Put these lines into a JSON list of strings, with one string per line and blank lines omitted. Leave the pictures out of your answer.

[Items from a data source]
..........
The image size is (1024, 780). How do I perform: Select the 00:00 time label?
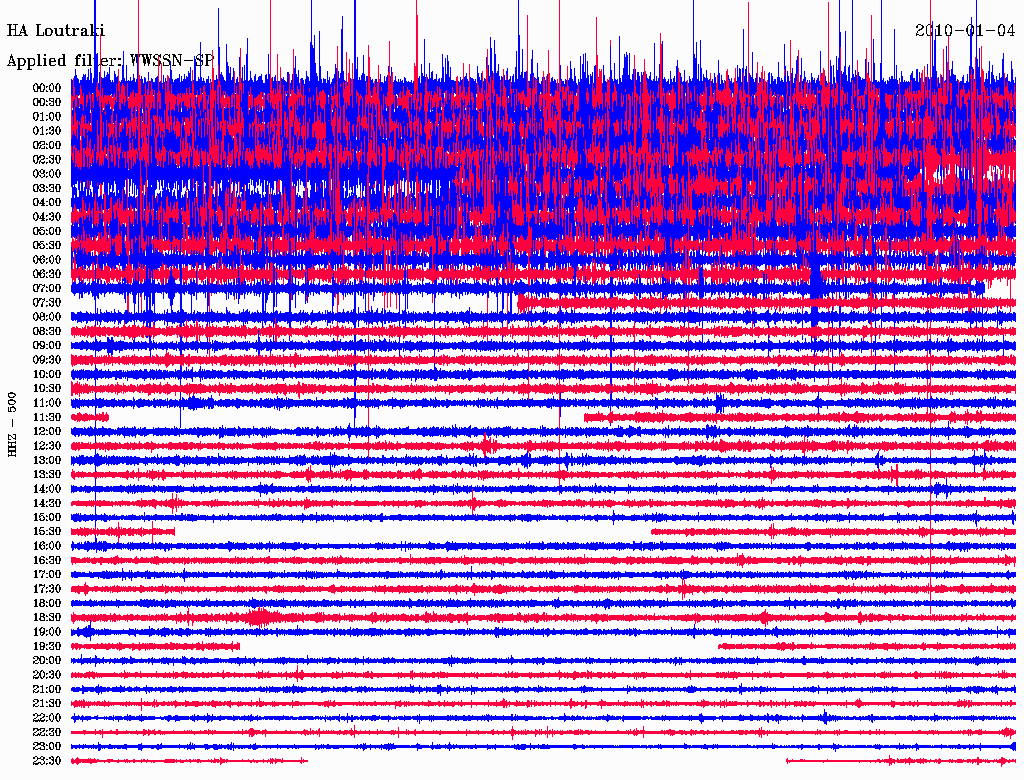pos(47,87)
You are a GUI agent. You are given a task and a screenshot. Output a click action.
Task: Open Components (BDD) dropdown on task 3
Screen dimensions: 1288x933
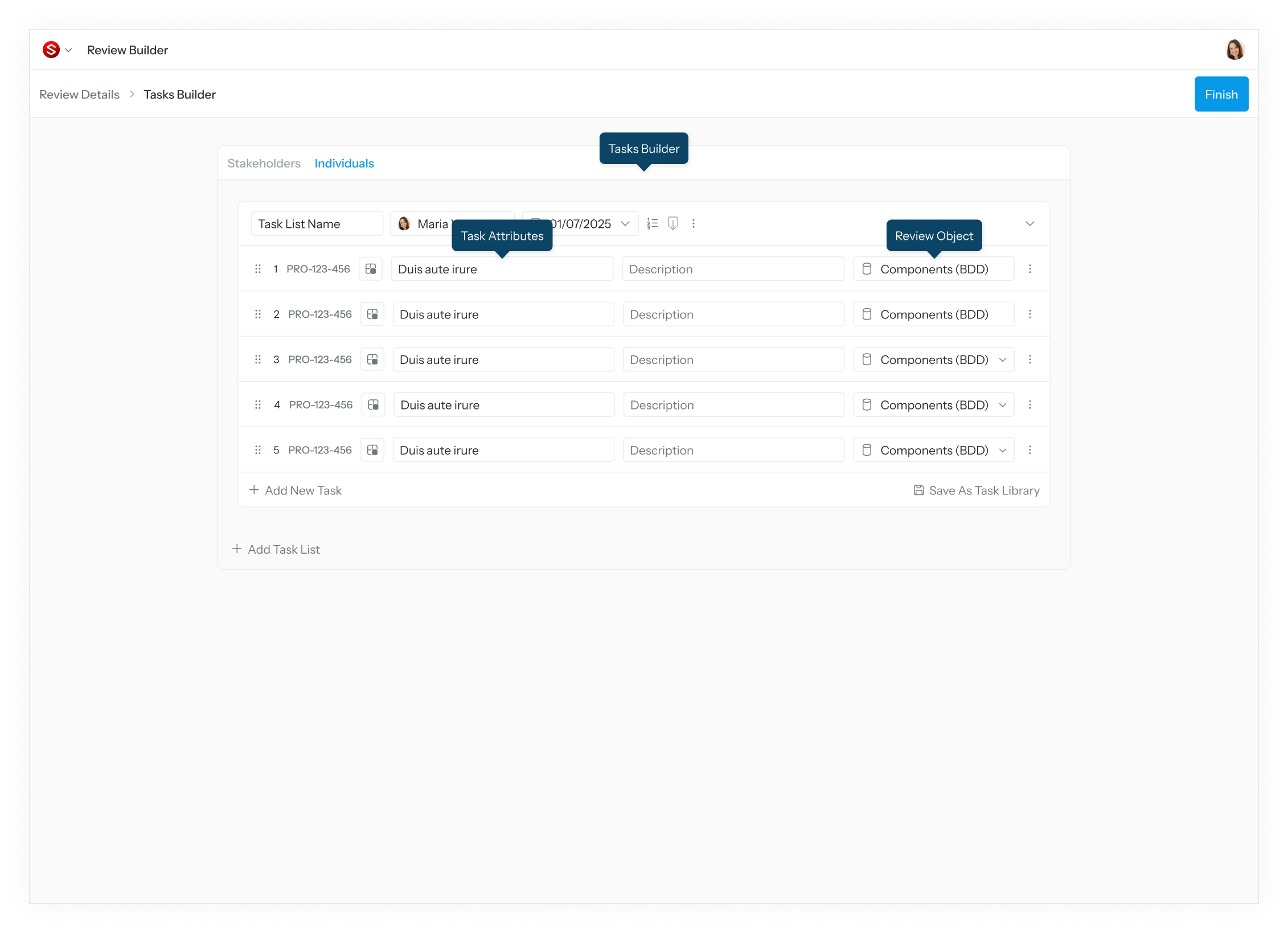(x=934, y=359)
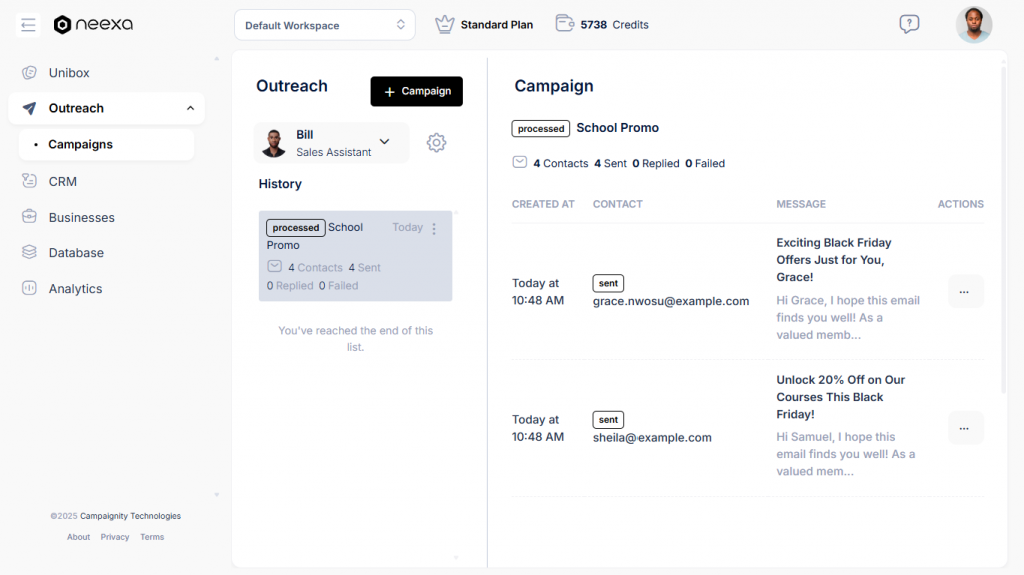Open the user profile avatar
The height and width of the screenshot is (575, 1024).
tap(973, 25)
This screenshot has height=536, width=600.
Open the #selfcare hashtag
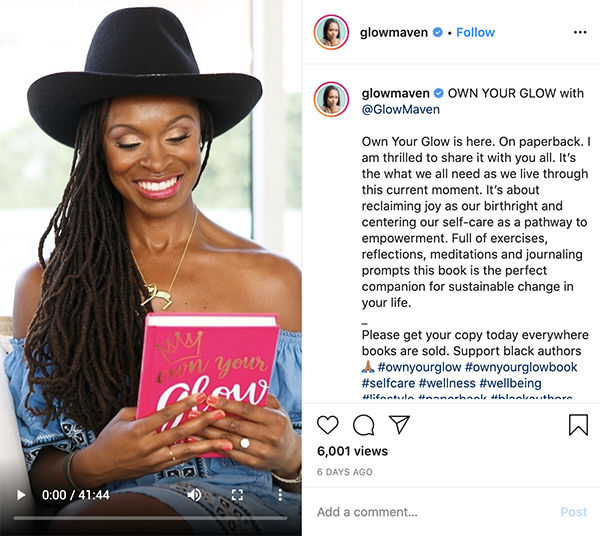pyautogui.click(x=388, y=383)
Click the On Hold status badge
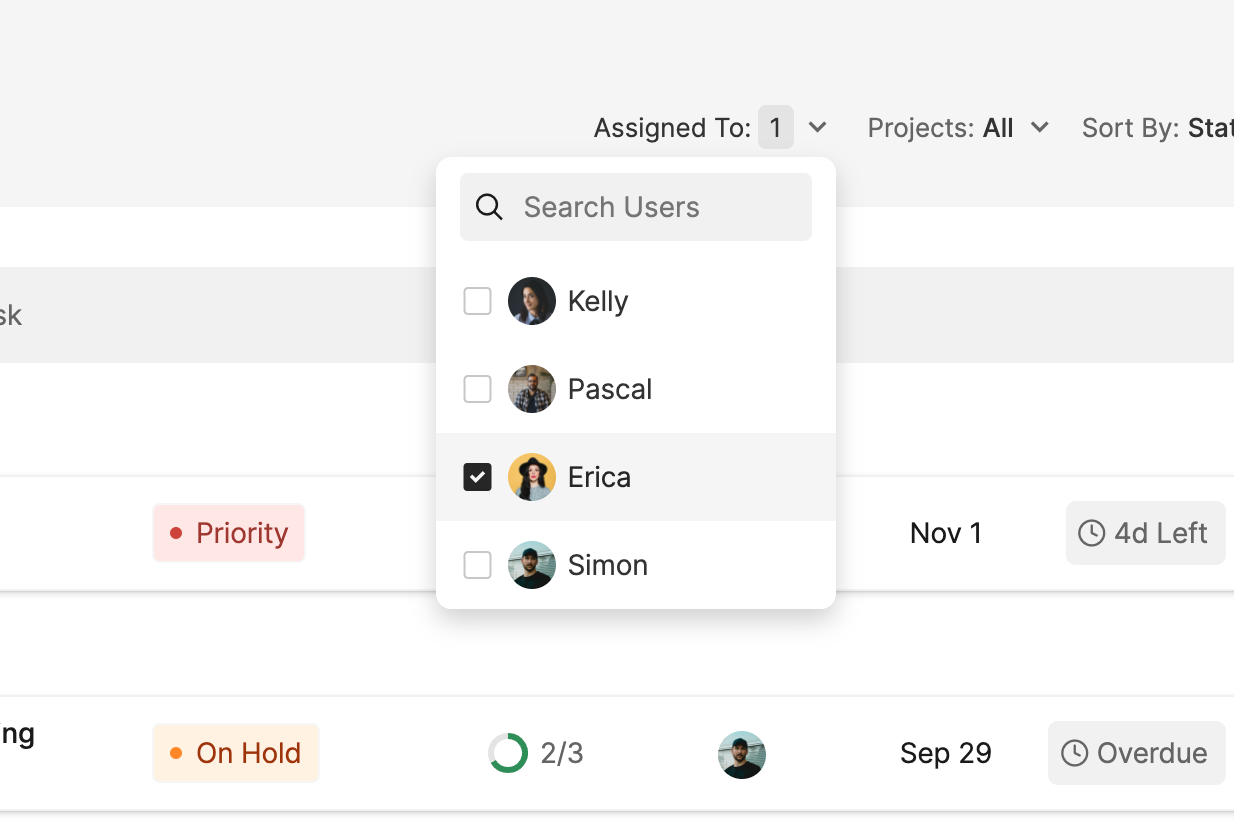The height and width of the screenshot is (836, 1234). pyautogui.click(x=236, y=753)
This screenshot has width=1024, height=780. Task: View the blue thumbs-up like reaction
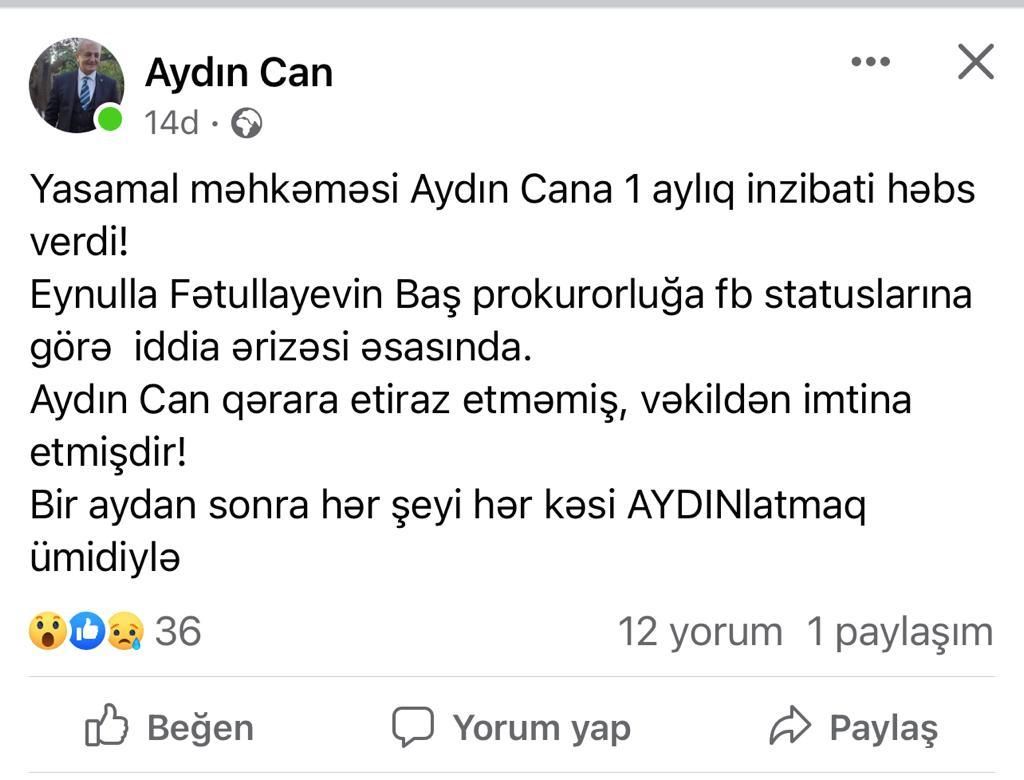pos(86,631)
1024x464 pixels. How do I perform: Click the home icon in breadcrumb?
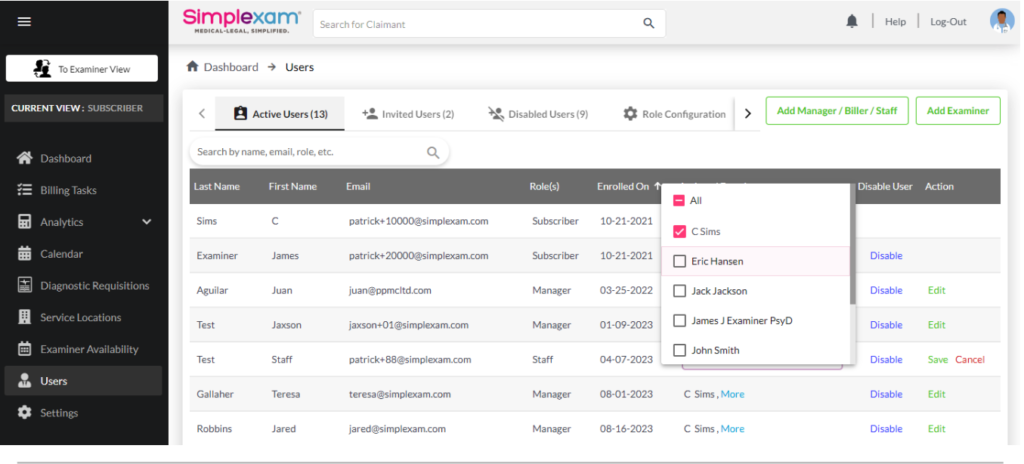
..........
* _The reply_
[
  "The image size is (1024, 780). How do I perform: Select the 00:00 time label?",
  "pos(47,87)",
  "You are a GUI agent. You are given a task and a screenshot. Output a click action.",
  "Task: Open Components (BDD) dropdown on task 3",
  "Screen dimensions: 1288x933",
  "(x=934, y=359)",
  "Open the user profile avatar",
  "The height and width of the screenshot is (575, 1024).",
  "tap(973, 25)",
  "This screenshot has height=536, width=600.",
  "Open the #selfcare hashtag",
  "pyautogui.click(x=388, y=383)",
  "Click the On Hold status badge",
  "The height and width of the screenshot is (836, 1234). pyautogui.click(x=236, y=753)",
  "This screenshot has width=1024, height=780. Task: View the blue thumbs-up like reaction",
  "pos(86,631)",
  "1024x464 pixels. How do I perform: Click the home icon in breadcrumb?"
]